BTW, this is off-topic, but usually I’m slightly less convinced about simulation results obtained from a fixed random seed. Fixing the seed is common practice for reproducibility, but reproducibility should be independent with the seed (for random simulations, I think reproducibility “in the ballpark” is more useful than “digit-to-digit” reproducibility).
A silly counterexample
If we could conclude consistency from an estimate in one simulation, we would
conclude the same thing by estimating $\beta$
from the equation
y = 2 * x + e
, where e = 0.0014 * x
, which means ε and X are perfectly
correlated:
x = runif(10000)
e = .0014 * x
y = 2 * x + e # i.e., y = 2.0014x
lm(y ~ x)
Apparently it would not be sensible, even if we get the same estimated value (2.0014), to conclude that consistency still exists when Corr(X, ε) = 1.
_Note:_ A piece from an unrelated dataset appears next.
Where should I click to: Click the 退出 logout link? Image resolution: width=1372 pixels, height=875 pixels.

N needs to increase to illustrate consistency
If I remember correctly, consistency means convergence (of $\hat{\beta}$
to
$\beta$
) in probability, as the sample size N increases to infinity. That
means we need to examine the behavior of the estimator as N increases. Below is
a function to estimate the slope of the simple linear regression, with a slight
modification (changing lm()
to lm.fit()
for speed) based on Nick’s R code:
beta_est = function(N = 10) {
e = runif(N)
x = (e - .5) + 100 * (e - .5)^2 + rnorm(N)
y = 2 * x + e
res = lm.fit(cbind(1, x), y)
res$coefficients[2] # the slope
}
Next we estimate the coefficient 30 times for different sample sizes N = 10, 210, 410, ….
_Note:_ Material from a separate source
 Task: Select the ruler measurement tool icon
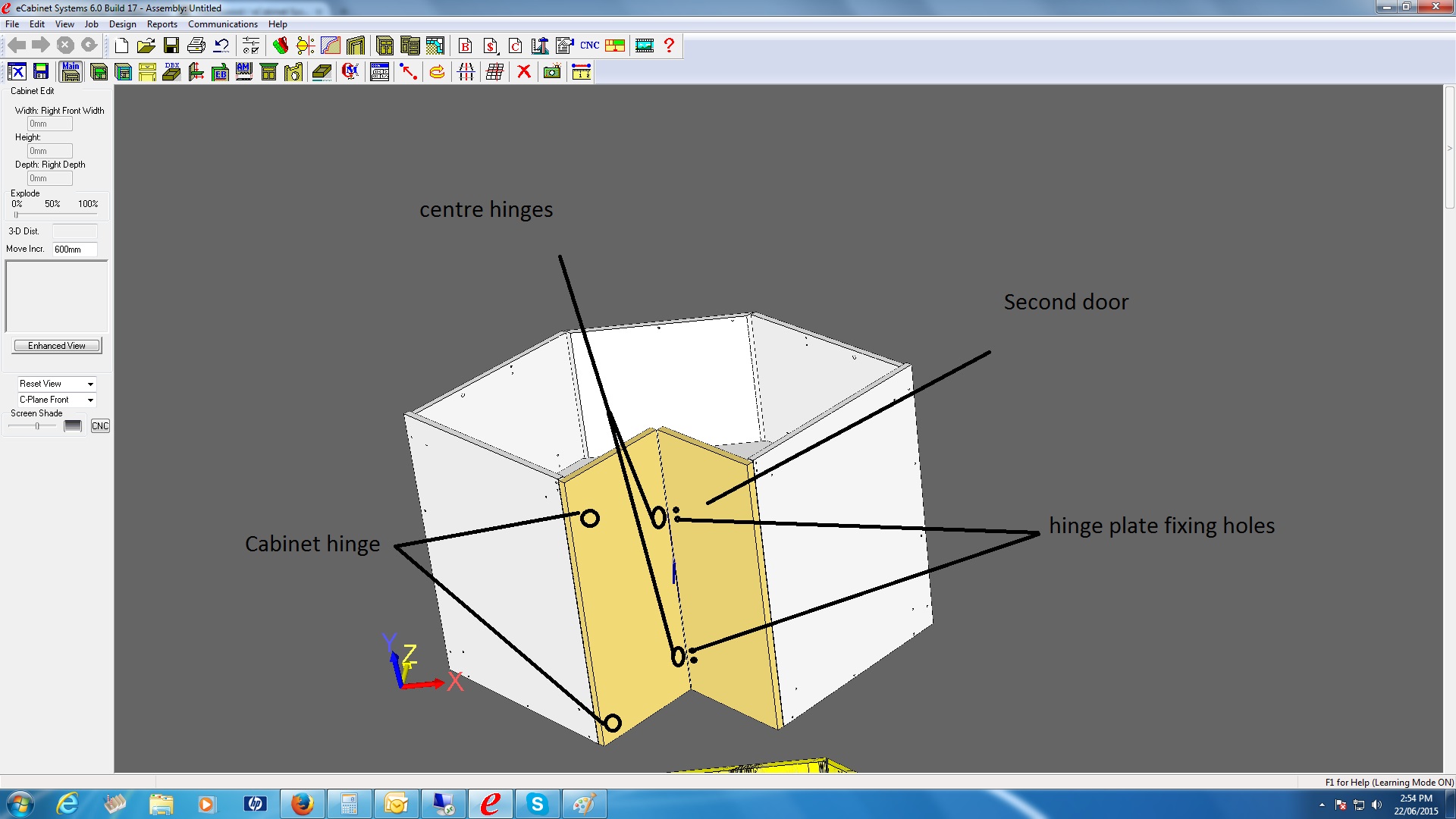coord(581,72)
Ns = rep(seq(10, 15000, 200), each = 30)
bs = numeric(length(Ns))
for (i in seq_along(Ns)) {
bs[i] = beta_est(Ns[i])
}
Last we draw a scatterplot to illustrate how the estimate “converges” to its true value. Note that is is only an illustration of the overall trend. Of course, an illustration is not a proof.
par(mar = c(4, 4.5, .2, .2))
plot(
Ns, bs, cex = .6, col = 'gray',
xlab = 'N', ylab = expression(hat(beta))
)
abline(h = 2, lwd = 2)
points(10000, 2.0014, col = 'red', cex = 2, lwd = 2)
arrows(10000, 2.0014, 8000, 1.99)
text(8000, 1.987, 'Estimate from the simulation
mentioned in the tweet')
I have also marked the value 2.0014 in the plot corresponding to the sample size 10,000.
Does it really converge to the true parameter value?
At the first glance, the estimator appears to be converging indeed. However, after I marked the true parameter value (again, 2) with a horizontal line in the plot, it seems that it is converging to a value slightly higher than 2.
I have to remind myself often that seeing is not believing. Instead, seeing
can be a good start of thinking. Why does not the estimator appear to converge
to 2? I do not know. I do not even know if I’m talking nonsense in this post (so
now you know that I’m no longer qualified to be called Dr.
Xie). My intuition is that
$y \approx 2x + a\sqrt{x} + c$
, where $a$
is a small constant. I will
appreciate it if anyone could give a rigorous explanation.
- Update on 2021-06-10
-
Nick has given an explanation, which is quite obvious in hindsight.
X
ande
are actually correlated in the above simulation, becauseX
contains a linear terme
, i.e., forX = e + 100e^2 + Z
,e^2
andZ
are not correlated withe
, bute
itself is certainly correlated withe
. The correct simulation should be done without the linear term inX
(or useabs(e)
, which is also not correlated withe
):beta_est = function(N = 10) { e = runif(N) x = 100 * (e - .5)^2 + rnorm(N) y = 2 * x + e res = lm.fit(cbind(1, x), y) res$coefficients[2] # the slope }